Update the entries from the very first line down to and including the line containing "Action: pos(205,171)" by replacing "Maximize" with "Restore", keeping everything else unchanged.

┏━━

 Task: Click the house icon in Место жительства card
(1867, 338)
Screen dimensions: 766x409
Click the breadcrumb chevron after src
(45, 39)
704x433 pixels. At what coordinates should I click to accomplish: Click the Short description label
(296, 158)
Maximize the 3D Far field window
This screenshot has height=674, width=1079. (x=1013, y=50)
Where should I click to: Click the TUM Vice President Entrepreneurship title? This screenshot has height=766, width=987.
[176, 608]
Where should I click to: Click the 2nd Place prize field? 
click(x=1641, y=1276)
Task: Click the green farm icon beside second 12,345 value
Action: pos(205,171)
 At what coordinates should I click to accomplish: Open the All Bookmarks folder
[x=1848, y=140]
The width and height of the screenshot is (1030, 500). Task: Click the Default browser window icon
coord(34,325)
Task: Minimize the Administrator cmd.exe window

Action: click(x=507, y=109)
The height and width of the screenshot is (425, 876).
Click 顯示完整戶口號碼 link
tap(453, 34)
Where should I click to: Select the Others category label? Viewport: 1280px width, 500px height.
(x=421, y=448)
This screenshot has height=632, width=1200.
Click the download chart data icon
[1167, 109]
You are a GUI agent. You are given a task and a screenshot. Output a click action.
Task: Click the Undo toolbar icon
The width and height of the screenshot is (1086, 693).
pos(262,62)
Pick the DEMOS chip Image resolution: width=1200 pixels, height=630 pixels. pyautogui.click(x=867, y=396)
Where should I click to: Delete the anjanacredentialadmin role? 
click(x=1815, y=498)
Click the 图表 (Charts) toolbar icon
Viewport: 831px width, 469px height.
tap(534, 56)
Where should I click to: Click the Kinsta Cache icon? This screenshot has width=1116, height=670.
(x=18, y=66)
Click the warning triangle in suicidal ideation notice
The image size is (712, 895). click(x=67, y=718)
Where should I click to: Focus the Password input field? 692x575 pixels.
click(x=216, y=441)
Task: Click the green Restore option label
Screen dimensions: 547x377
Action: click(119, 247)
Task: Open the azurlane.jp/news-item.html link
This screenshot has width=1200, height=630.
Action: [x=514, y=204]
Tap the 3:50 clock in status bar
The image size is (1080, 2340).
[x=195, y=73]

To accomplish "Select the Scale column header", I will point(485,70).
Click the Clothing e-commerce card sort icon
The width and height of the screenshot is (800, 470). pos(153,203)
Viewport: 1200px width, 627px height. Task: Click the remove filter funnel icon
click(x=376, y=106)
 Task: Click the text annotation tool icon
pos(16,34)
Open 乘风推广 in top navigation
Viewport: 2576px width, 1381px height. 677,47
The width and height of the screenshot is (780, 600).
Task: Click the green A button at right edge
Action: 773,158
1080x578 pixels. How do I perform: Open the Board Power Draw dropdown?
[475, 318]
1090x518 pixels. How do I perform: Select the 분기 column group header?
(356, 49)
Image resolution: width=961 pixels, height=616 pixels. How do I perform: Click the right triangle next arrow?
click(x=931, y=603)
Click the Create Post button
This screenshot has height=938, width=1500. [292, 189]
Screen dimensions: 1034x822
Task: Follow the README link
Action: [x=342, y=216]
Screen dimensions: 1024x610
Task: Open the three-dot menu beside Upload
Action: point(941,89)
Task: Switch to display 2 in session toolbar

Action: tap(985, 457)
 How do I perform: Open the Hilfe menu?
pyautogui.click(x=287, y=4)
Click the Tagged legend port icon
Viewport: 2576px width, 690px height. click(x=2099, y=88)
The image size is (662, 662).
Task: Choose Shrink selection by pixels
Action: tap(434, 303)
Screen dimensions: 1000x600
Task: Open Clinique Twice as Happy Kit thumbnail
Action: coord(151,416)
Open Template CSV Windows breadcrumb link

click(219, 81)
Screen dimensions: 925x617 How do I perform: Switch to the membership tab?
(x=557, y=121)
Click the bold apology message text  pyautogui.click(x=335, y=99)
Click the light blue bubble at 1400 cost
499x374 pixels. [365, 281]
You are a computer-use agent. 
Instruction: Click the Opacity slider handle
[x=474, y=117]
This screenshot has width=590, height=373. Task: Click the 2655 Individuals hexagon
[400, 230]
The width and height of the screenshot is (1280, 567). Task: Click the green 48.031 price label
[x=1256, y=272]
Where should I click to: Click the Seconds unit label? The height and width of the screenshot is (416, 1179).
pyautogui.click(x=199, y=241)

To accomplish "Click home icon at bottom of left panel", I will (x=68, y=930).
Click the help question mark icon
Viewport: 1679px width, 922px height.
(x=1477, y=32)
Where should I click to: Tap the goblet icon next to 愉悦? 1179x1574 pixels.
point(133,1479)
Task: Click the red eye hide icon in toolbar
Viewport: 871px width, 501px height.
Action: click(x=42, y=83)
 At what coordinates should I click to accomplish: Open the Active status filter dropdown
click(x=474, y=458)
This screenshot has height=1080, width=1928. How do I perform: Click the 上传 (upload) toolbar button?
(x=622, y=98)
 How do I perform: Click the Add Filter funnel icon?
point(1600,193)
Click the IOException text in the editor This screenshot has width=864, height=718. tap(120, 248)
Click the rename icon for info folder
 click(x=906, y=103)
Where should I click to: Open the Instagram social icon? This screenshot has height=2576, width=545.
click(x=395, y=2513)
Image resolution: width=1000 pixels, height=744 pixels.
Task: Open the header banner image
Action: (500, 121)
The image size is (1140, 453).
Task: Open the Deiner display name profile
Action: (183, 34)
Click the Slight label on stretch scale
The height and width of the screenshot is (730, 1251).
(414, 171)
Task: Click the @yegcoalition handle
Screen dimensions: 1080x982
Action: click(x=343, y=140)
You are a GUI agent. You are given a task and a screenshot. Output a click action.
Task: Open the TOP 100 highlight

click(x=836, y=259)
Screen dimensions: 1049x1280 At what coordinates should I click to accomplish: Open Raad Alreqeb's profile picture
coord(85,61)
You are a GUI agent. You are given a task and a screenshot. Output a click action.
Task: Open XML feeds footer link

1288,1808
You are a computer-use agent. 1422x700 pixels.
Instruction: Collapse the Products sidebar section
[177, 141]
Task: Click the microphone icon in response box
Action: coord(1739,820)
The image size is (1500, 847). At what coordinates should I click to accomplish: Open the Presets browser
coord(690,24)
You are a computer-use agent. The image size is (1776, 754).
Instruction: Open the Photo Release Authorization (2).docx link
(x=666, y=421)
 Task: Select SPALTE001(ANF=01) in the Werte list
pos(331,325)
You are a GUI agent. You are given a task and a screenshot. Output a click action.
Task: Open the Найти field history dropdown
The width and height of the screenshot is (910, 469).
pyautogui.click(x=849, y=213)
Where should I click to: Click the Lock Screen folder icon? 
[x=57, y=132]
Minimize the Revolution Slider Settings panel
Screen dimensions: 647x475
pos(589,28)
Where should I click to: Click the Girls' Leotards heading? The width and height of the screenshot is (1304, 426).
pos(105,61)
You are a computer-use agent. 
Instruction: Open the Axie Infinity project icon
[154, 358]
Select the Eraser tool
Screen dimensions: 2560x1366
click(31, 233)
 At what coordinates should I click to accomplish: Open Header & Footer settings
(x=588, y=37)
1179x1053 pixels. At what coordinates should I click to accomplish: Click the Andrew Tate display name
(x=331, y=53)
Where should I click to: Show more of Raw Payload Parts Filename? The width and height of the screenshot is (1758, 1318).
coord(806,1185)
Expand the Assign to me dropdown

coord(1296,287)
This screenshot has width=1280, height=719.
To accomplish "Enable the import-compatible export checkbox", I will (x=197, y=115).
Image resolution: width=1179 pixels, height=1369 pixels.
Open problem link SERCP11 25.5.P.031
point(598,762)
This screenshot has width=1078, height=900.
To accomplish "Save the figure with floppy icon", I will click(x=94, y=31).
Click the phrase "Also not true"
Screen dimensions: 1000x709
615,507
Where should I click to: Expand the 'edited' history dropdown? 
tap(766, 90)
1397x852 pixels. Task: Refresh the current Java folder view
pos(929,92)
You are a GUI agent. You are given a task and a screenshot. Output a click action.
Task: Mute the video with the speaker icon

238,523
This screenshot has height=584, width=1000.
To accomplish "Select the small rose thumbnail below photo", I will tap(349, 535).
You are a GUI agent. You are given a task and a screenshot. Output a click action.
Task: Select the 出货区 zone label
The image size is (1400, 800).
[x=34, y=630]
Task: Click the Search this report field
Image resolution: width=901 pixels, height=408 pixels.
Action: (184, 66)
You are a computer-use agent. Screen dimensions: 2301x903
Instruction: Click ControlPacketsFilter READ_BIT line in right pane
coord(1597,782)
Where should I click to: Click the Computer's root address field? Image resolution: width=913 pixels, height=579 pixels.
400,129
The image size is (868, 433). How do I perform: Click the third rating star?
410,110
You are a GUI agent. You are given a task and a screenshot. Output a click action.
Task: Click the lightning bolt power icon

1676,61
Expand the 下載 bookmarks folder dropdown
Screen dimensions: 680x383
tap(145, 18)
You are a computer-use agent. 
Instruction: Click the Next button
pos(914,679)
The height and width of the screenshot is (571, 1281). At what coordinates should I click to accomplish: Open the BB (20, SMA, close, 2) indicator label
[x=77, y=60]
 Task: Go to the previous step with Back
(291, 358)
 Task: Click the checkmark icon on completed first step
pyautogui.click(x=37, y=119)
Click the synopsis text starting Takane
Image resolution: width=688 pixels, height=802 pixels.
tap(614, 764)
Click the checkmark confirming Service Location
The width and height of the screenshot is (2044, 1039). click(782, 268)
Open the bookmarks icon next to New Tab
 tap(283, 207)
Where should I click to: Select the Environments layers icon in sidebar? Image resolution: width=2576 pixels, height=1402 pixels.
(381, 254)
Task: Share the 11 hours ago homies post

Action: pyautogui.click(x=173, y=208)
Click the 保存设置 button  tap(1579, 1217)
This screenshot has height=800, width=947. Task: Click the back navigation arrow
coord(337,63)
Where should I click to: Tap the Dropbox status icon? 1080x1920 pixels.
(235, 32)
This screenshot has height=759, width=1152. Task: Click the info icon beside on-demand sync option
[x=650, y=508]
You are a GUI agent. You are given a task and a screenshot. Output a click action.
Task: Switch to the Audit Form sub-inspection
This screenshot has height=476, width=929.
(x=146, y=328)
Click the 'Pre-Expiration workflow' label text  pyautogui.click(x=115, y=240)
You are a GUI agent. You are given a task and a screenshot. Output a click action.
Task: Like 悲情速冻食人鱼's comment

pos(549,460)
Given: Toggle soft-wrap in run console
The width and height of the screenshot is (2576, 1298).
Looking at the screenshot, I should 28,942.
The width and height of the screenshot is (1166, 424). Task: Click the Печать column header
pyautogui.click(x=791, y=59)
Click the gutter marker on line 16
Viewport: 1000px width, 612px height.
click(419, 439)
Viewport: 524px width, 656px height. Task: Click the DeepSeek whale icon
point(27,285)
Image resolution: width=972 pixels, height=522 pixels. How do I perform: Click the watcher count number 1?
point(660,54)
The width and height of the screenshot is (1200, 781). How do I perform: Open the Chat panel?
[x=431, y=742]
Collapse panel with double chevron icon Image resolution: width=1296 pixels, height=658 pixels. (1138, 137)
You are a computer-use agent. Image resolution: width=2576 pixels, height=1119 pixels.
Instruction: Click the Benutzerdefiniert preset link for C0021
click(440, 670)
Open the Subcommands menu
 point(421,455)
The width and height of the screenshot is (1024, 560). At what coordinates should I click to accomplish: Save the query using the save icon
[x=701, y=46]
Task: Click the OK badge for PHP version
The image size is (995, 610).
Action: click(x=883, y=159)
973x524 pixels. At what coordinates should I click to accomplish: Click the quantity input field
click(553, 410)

┗━━

• Exercise answer:
 Task: Click the house icon in Место жительства card
(1867, 338)
Screen dimensions: 766x409
Click the breadcrumb chevron after src
(45, 39)
704x433 pixels. At what coordinates should I click to accomplish: Click the Short description label
(296, 158)
Restore the 3D Far field window
This screenshot has height=674, width=1079. (x=1013, y=50)
Where should I click to: Click the TUM Vice President Entrepreneurship title? This screenshot has height=766, width=987.
[176, 608]
Where should I click to: Click the 2nd Place prize field? 
click(x=1641, y=1276)
Task: Click the green farm icon beside second 12,345 value
Action: pos(205,171)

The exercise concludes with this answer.